Although there are more than 900,000 people of Puerto Rican origin in Florida, few hold elective office because many have only relatively recently moved from the territory of Puerto Rico to the State.
A record number, however, are seeking party nominations for office in primary elections today. Most are considered long shots but some are expected to win.
Businesswoman Elizabeth Cuevas Neunder is one of two Republicans challenging Governor Rick Scott for their party’s nomination. Scott’s predecessor, Charlie Crist, is the favorite in the race, but the former Republican governor is running as a Democrat.
Three men of Puerto Rican origin hope to replace Alan Grayson representing Florida’s District 9 in the U.S. House of Representatives, which includes the area around Orlando and Kissimmee, the area of the largest concentration of people of Puerto Rican origin.
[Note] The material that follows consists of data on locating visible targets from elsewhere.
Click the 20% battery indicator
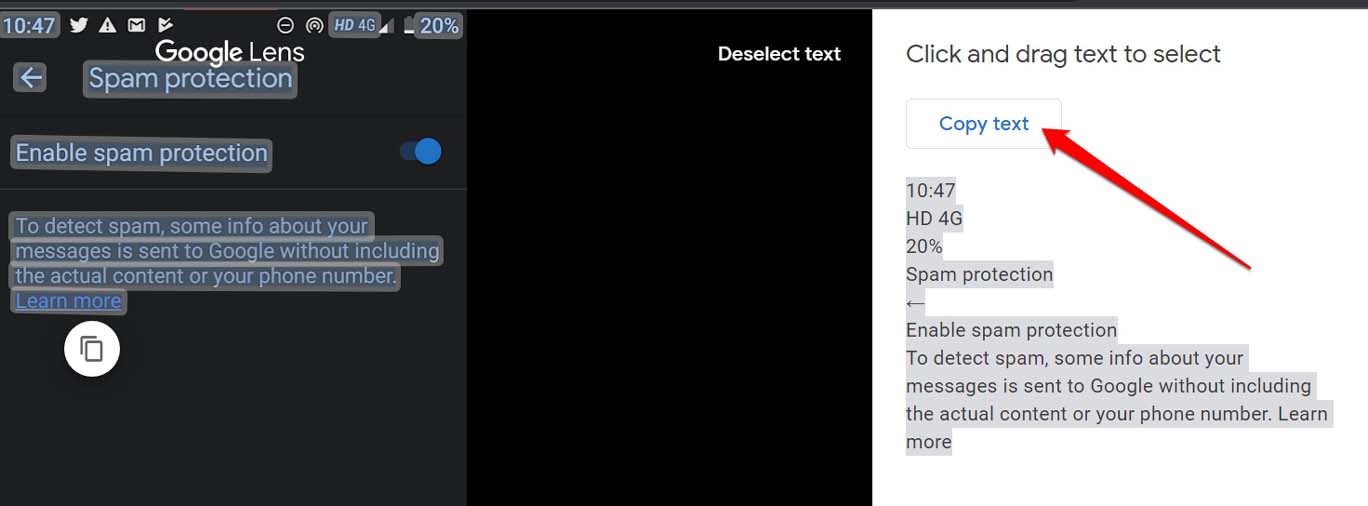Viewport: 1368px width, 506px height. click(438, 25)
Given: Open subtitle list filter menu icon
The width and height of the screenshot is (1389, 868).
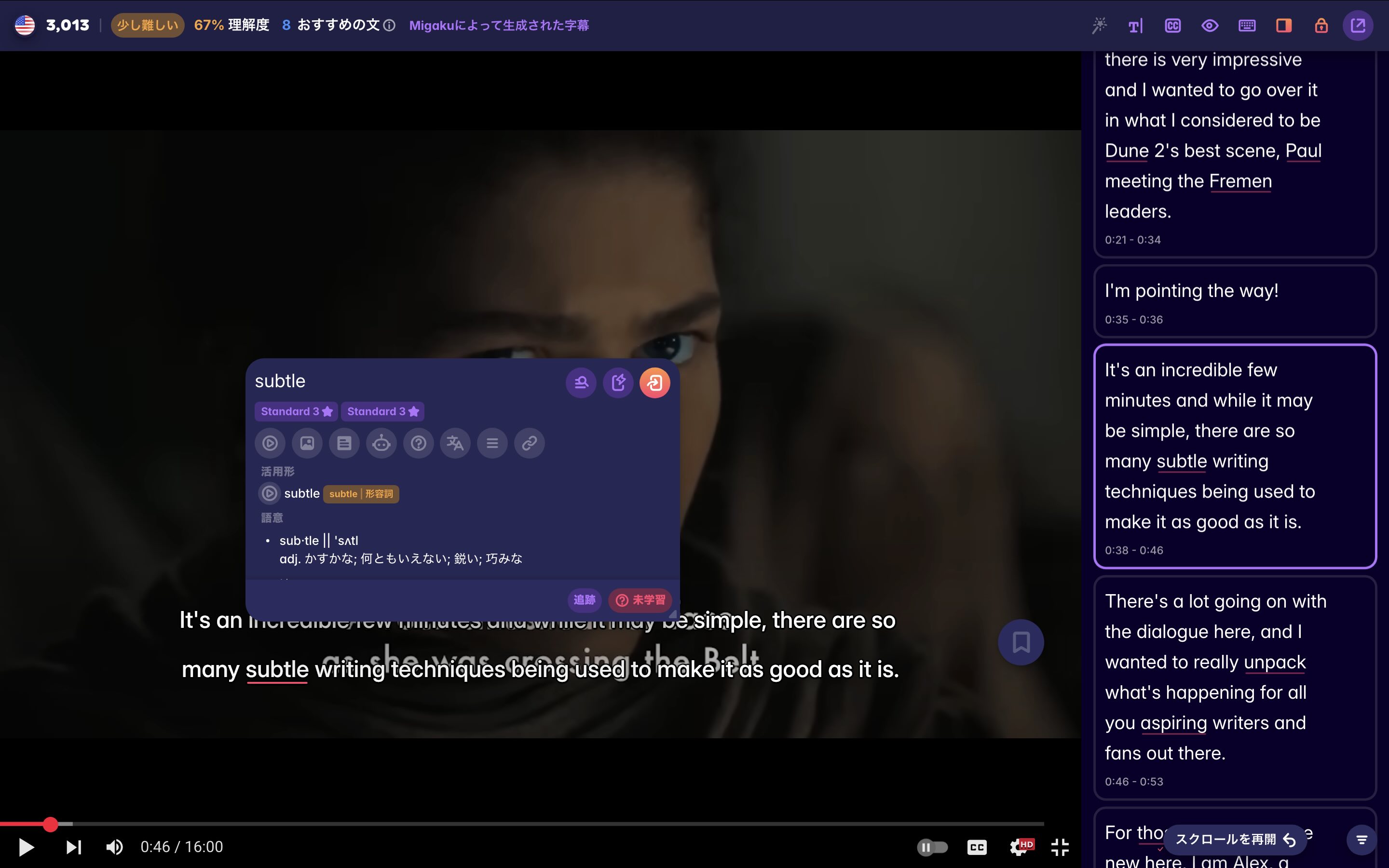Looking at the screenshot, I should [x=1362, y=840].
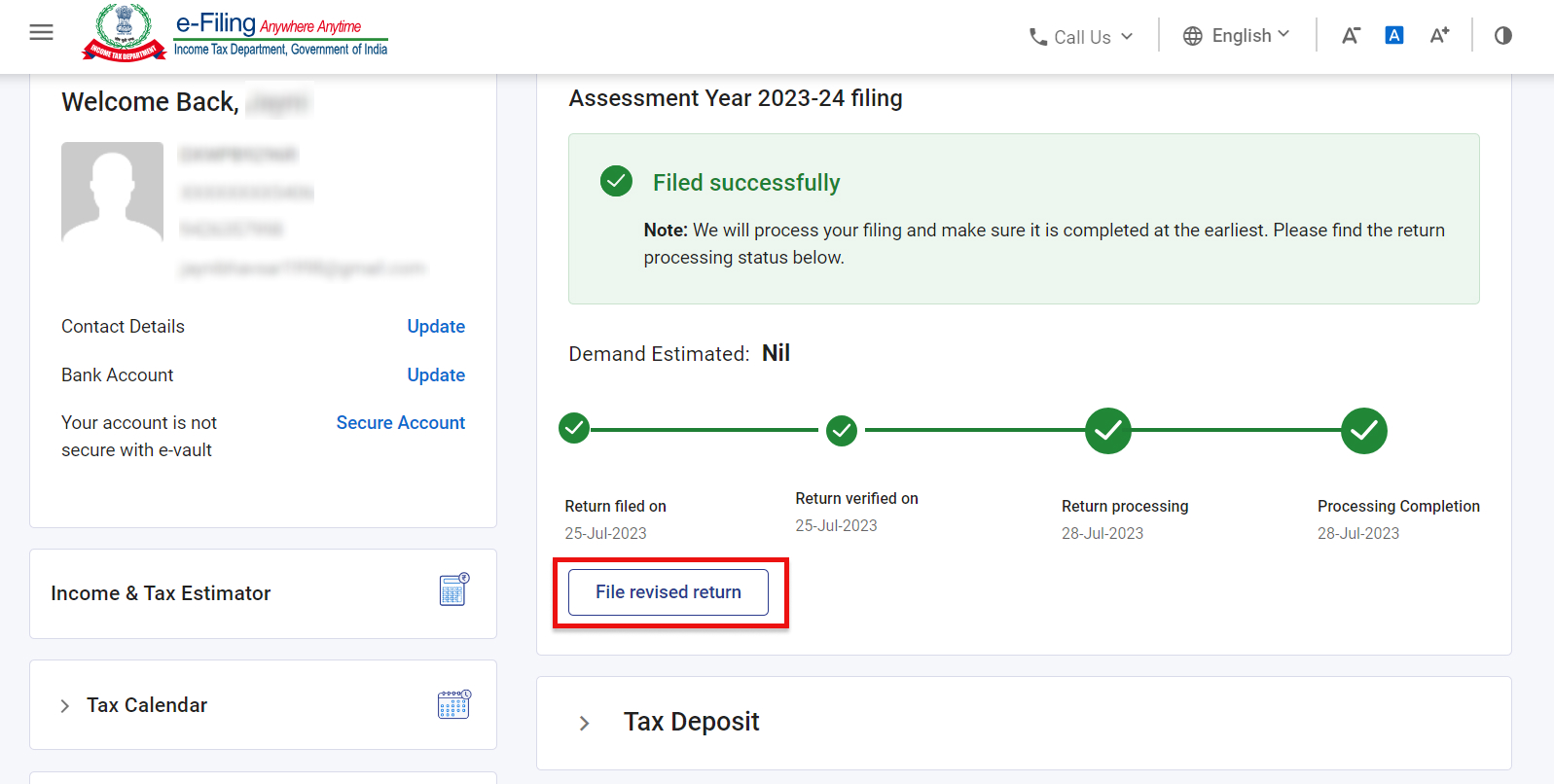Open the hamburger navigation menu
Image resolution: width=1554 pixels, height=784 pixels.
click(x=41, y=33)
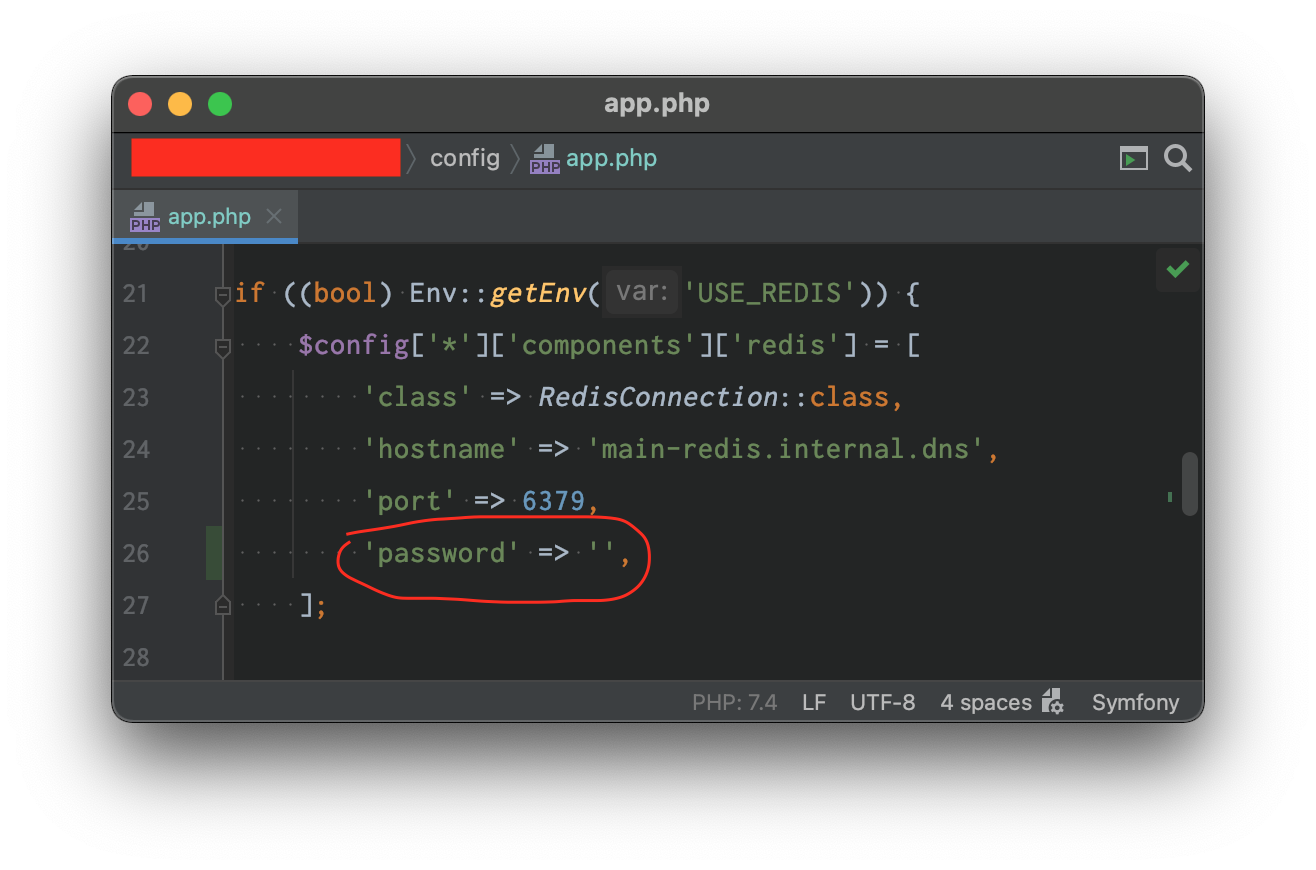Open the 'LF' line separator selector
Image resolution: width=1316 pixels, height=870 pixels.
pyautogui.click(x=813, y=701)
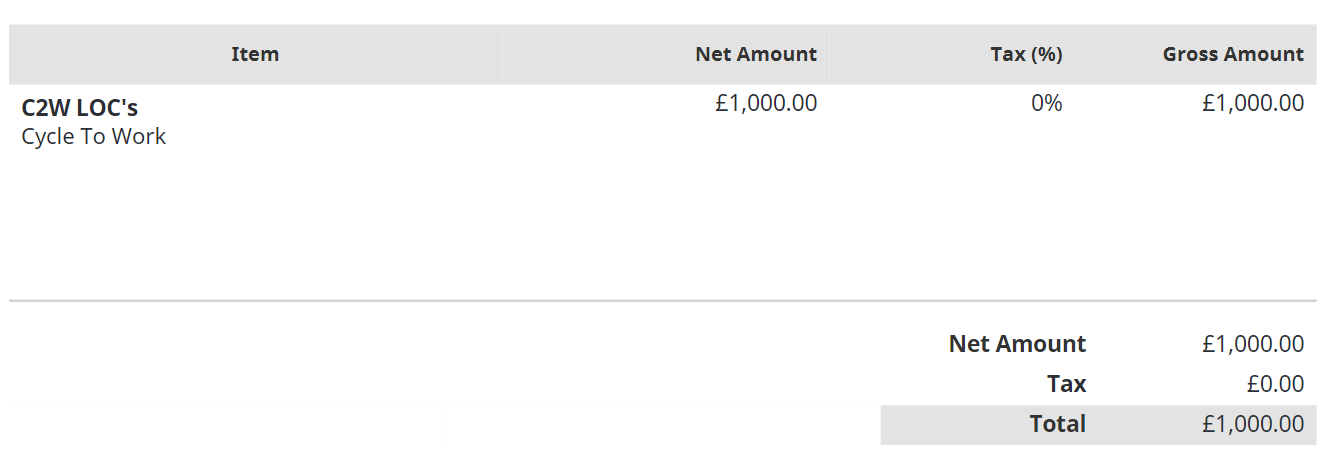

College professor Nicholas Ruis III is challenging the outspoken Grayson in the primary for the Democratic nomination. Court interpreter Jorge Bonilla and community activist Peter Vivaldi are seeking the Republican Party candidacy.
District 9 is one of the districts being reconsidered by Judge Terry Lewis in a gerrymandering case. Some oppose the current District 9 because it dilutes the effect of Hispanic and African American votes in other districts, while others support it because it gives minority voters a chance to be in the majority in at least in one congressional district in the area. One of the redistricting proposals now being considered would create two mostly-minority districts.
Radio show host Juan Eliel Garcia is one of two people seeking the Republican nomination to face incumbent Debbie Wasserman Schultz, the Chair of the Democratic National Committee, in District 23, north of Miami.
Puerto Rico would be entitled to five votes in the House of Representatives based on its population of 3.6 million but the Commonwealth, as a territory, only has one representation who can only vote in committees to which he or she is assigned. Statehood party President Pedro Pierluisi (D) is the current Resident Commissioner, which is also the Commonwealth’s representative to the Federal government as a whole.
There are four Representatives of States in the U.S. House: Jose Serrano (D-New York) is the most senior. Raúl Labrador of Idaho is the lone Republican. The others are Nydia Velazquez (D-New York) and Luis Gutierrez (D-Illinois).
Three individuals of Puerto Rican origin are seeking re-election to the State legislature: Senator Darren Soto (Kissimmee) and Representatives Victor Torres (D-Orlando) and David James (R-Deltona).
A Republican seeking to enter the State House of Representatives is Robert Cortés, a town of Longwood commissioner.
Several people of Puerto Rican origin are running for local offices. They include Republican John Quiñones, a former State House member, who is seeking re-election as Osceola County Commissioner. And Democrat Cerrud Euri is making a bid to be a Commissioner in Orange County.
The number of people of Puerto Rican origin running for office in Florida as Republicans reinforces the evidence that the hundreds of thousands of people who have voted for statehood for themselves by moving to the State from the territory cannot be counted on to be Democrats. The major political parties in the territory are the statehood and “Commonwealth” parties. There is also a small Independence Party.
There are Democratic and Republican Parties in Puerto Rico but the only candidates who run as Democrats or Republicans in the territory are candidates for president of the United States. The Commonwealth cannot have votes in the election of the president but the national Democratic and Republican Parties allow Puerto Ricans to vote in the presidential nominating process. Most Puerto Ricans do not but as many as a quarter of Puerto Rican voters have.